The only true resolution to preeclampsia is delivery. As such, prenatal care is based on monitoring of symptoms. This monitoring should continue postpartum as end-organ dysfunction may occur in the few days postpartum and in some cases blood pressure does not return to normal following delivery.
Pharmacological / Interventional
For patients with moderate- and high-risk of developing preeclampsia, low-dose aspirin may reduce the occurrence.

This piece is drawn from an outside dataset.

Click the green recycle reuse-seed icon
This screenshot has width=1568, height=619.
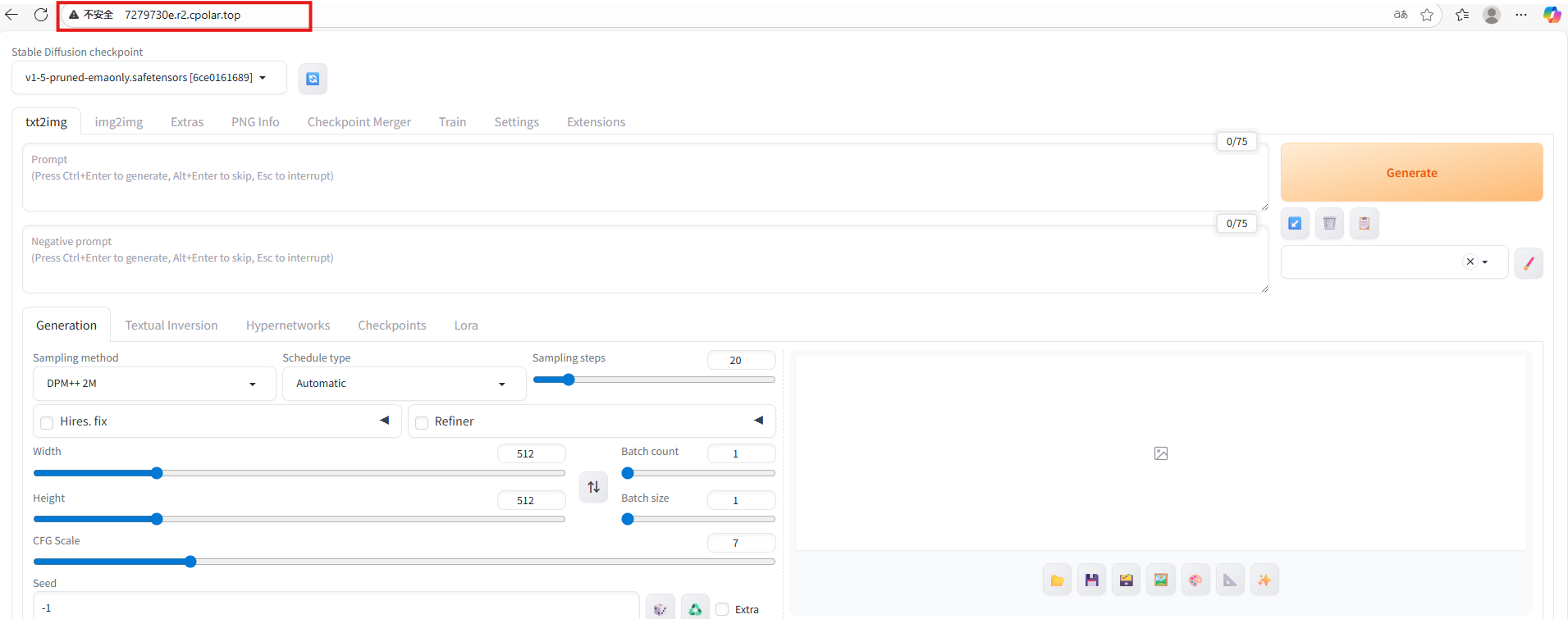coord(695,609)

Once diagnosis has been made:
- Antihypertensive therapy for the treatment of gestational hypertension
- Magnesium sulfate to prevent seizures (eclampsia); note that magnesium must be monitored and calcium gluconate used to treat hypermagnesemia.

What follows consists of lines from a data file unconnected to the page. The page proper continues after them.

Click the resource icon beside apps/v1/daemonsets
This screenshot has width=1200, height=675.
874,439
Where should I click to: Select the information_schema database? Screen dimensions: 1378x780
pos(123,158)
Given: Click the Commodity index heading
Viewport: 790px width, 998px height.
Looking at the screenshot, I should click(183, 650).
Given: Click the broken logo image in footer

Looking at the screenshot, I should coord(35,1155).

For patients with preeclampsia with severe features, delivery may be necessary. The indication depends on the gestational age and stability of the mother and fetus:
If gestational age ≥34+0 weeks, delivery is generally indicated.
If gestational age is <34+0 weeks, delivery is generally indicated if:
- Maternal or fetal instability
- Pregnancy has not reached the gestational age for the lower limit of neonatal viability (approximately 22-25 weeks)

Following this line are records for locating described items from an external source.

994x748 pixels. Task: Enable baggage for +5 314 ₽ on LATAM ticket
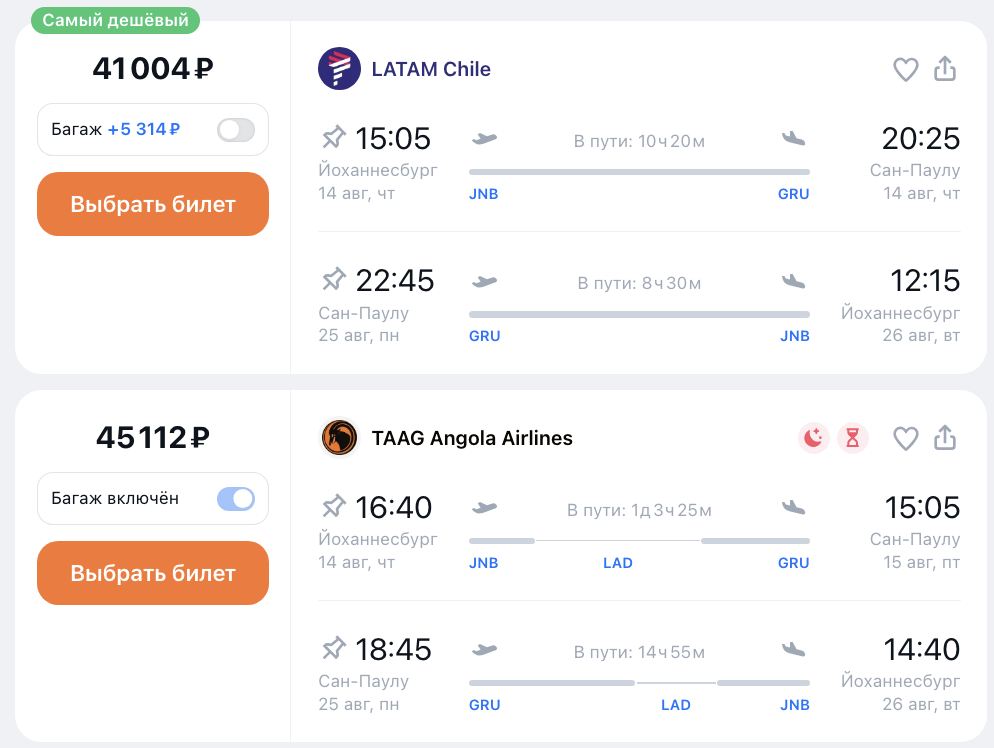[x=236, y=130]
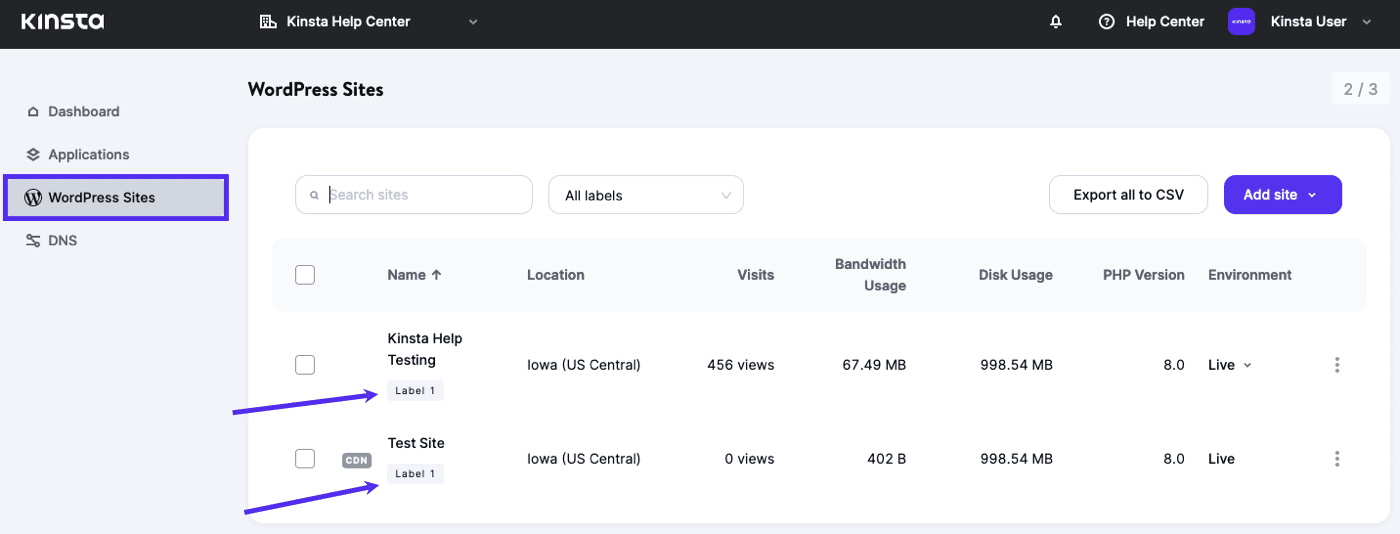
Task: Open kebab menu for Kinsta Help Testing
Action: [x=1337, y=365]
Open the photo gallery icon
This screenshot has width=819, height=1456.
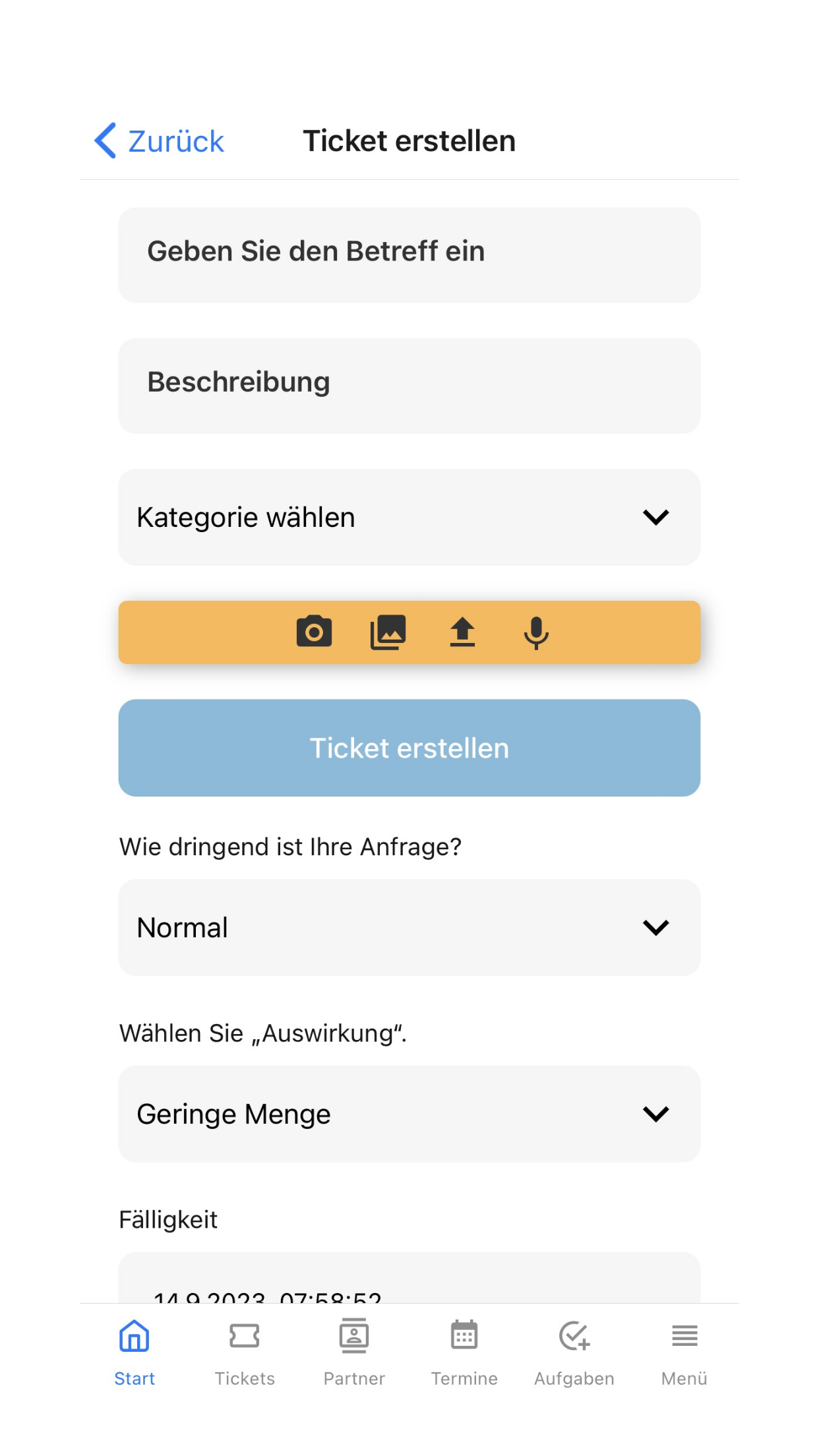tap(388, 632)
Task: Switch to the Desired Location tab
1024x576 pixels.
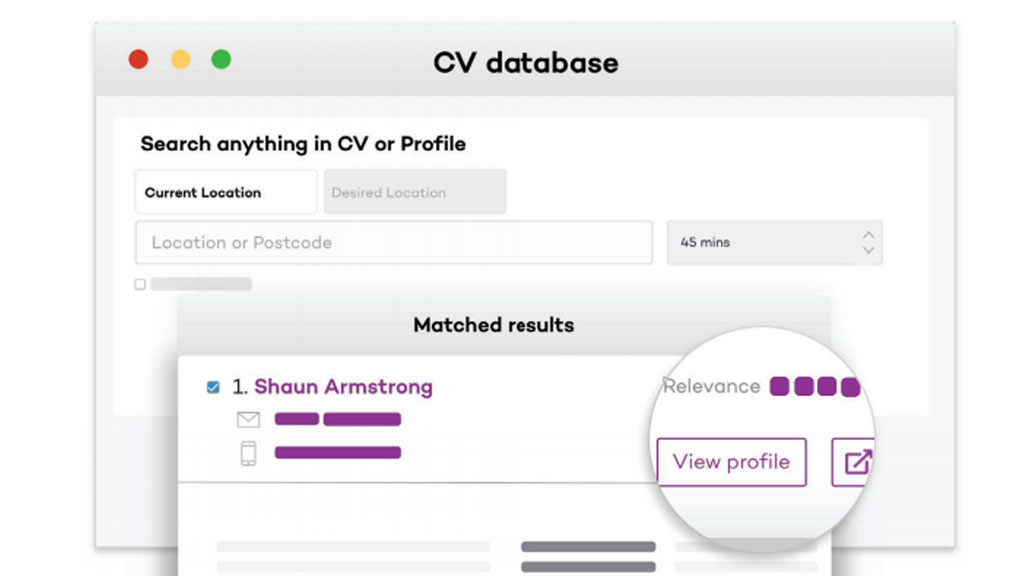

If gestational age is <34+0 weeks but above the earliest gestational age which neonatal resuscitation is possible, expectant management may be reasonable for some pregnancies which would allow for antenatal corticosteroids and further fetal growth. This may be feasible if:
- Both mother and fetus are stable
- Both mother and fetus can be closely monitored in hospital with appropriate level of newborn care
- Care from maternal-fetal specialist/neonatologist is available
For patients without severe features, management is based on gestational age.
If gestational age ≥37+0 weeks, delivery is generally indicated.
If gestational age <34+0 weeks, the approach is generally expectant management with close monitoring for progression to severe features.
If gestational age is between 34+0 to 36+6 weeks, the evidence is less clear. While expectant management can be associated with maternal risk, a fully informed decision to use an expectant approach until 37+0 weeks is reasonable as the maternal risk of serious outcome is low for modest neonatal benefits.
Expectant management should include educating patients about:
- Signs and symptoms of severe features
- Restricted activity and rest to reduce blood pressure (unclear evidence)
Laboratory follow-up for platelet count, serum creatinine, and serum aminotransferases should occur twice weekly to assess for disease progression. Fetal assessments (non-stress test and amniotic fluid volume) should also be done twice weekly.
Antenatal corticosteroids (betamethasone or dexamethasone) should be administered if birth within the next 7 days is likely and neonatal resuscitation will be performed.